### Short task A
Answer these questions using the profile of ballet teacher Sharon Loiacano that follows:
(i) At what age did Sharon Loiacano begin ballet lessons?
(ii) Where was she a freshman when her parents moved to Bay St. Louis?
(iii) In what year did she build a new studio on the corner of Main and Necaise?
### Short task B
Repeat the part of the Sharon Loiacano profile below that runs between "A job transfer" and "professional ballerina career.", inclusive.

### Document passage
▬▬▬▬▬▬▬▬▬▬

Sharon Loiacano came from a family that valued the arts, including classical ballet, so it was natural that she began ballet lessons at the age of four in her hometown of Parkersburg, WV.  Her love and devotion for ballet grew as she did.

“I decided when I was twelve that I wanted to be a ballerina.  I was taking ballet five days a week.  I gave up everything else and focused on ballet.  I started going to summer intensive workshops for six to eight weeks.    I was real serious about it,” Sharon related.

A job transfer to Port Bienville Industrial Park brought Sharon’s parents to Bay St. Louis when Sharon was a freshman at Texas Christian University, one of a handful of schools with a degreed ballet program.  Her younger brother joined Loiacano’s Health Club, and through her brother she met her future husband, Jimmy.  Marrying and settling in Bay St. Louis, though, derailed her budding professional ballerina career.

“There are no professional companies around here, so Jimmy said, ‘You love kids, why don’t you teach?’  It was just a natural switch to take what I love and teach it to kids,” Sharon said. “I never would have looked forward and said, ‘I’m going to be a teacher,’ but then, once that happened, it struck something in my heart that performing had never struck before.  Teaching kids and sharing the beauty of ballet with them actually taught me more about my art.  You have to be so purposeful and think about what you’re doing and why you’re doing it.  It took me to another level of love for the art that I didn’t have before I taught.”

Her love for ballet is rooted in the uniqueness of the art.

“It’s an incredible art,” she said.  “It’s been around for over 500 years and has changed very little. You can take a classical ballet class anywhere in the world and know what you’re doing if you’re classically trained, even if you don’t speak their language, which is an amazing thing.  There’s very little in the world now that’s still around like that.”

Sharon opened her studio in 1984 as The Ballet Place, on the corner of Necaise and Easterbrook, in a building that used to be her father-in-law’s grocery.  She started with 50 students and quickly outgrew the building.  In 1991 she built a new studio on the corner of Main and Necaise and changed the name to The Coast Youth Ballet Academy.  The biggest change was yet to come.

▬▬▬▬▬▬▬▬▬▬

### Data
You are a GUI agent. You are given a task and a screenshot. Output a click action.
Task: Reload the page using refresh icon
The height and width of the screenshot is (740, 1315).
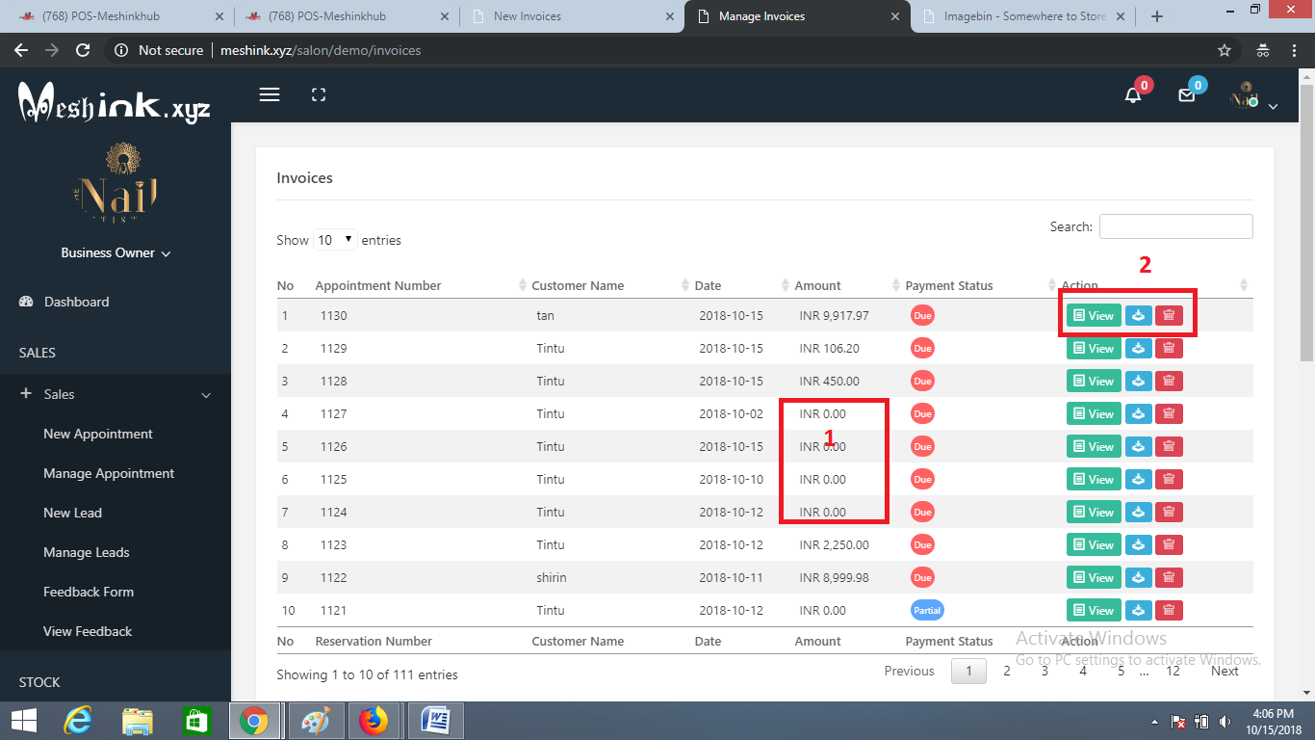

▬▬▬▬▬▬▬▬▬▬

### Task output A
(i) She began at the age of four.
(ii) She was a freshman at Texas Christian University.
(iii) She built it in 1991.

### Task output B
A job transfer to Port Bienville Industrial Park brought Sharon’s parents to Bay St. Louis when Sharon was a freshman at Texas Christian University, one of a handful of schools with a degreed ballet program.  Her younger brother joined Loiacano’s Health Club, and through her brother she met her future husband, Jimmy.  Marrying and settling in Bay St. Louis, though, derailed her budding professional ballerina career.